Activity:
The material below holds pictures; leave them out, and copy exactly, and only, the lines from the one with "You are a GUI" through the last.

═══

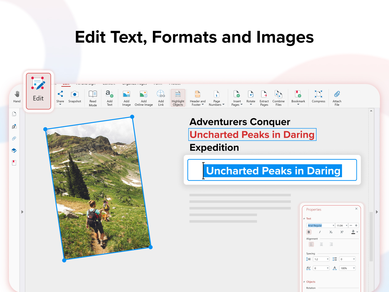The width and height of the screenshot is (389, 292).
Task: Open attachments panel in left sidebar
Action: click(x=14, y=138)
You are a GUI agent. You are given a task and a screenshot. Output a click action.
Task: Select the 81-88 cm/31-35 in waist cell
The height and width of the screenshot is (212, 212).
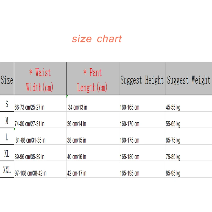[x=30, y=140]
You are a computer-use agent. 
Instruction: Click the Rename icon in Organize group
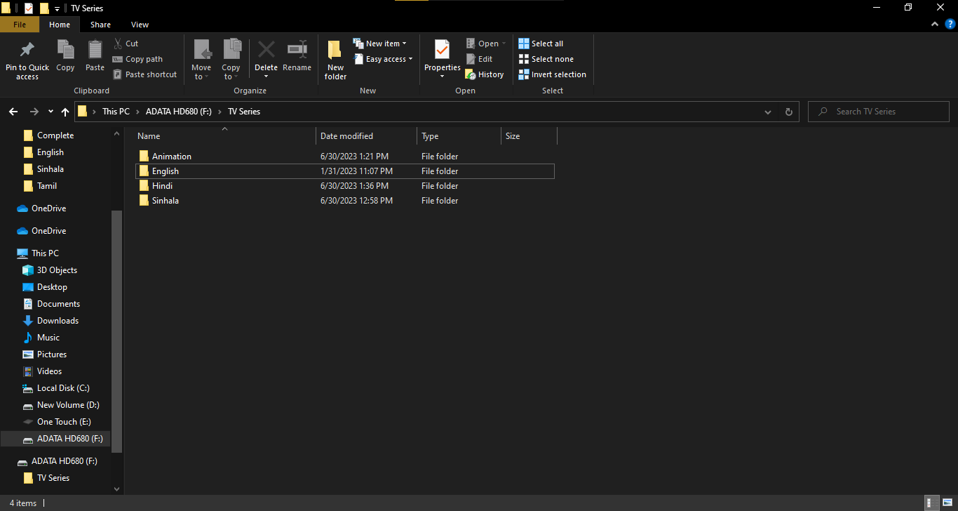297,50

═══

Written response:
You are a GUI agent. You are given a task and a screenshot. Output a click action.
Task: Select the 81-88 cm/31-35 in waist cell
The height and width of the screenshot is (212, 212).
[x=30, y=140]
You are a computer-use agent. 
Instruction: Click the Rename icon in Organize group
297,50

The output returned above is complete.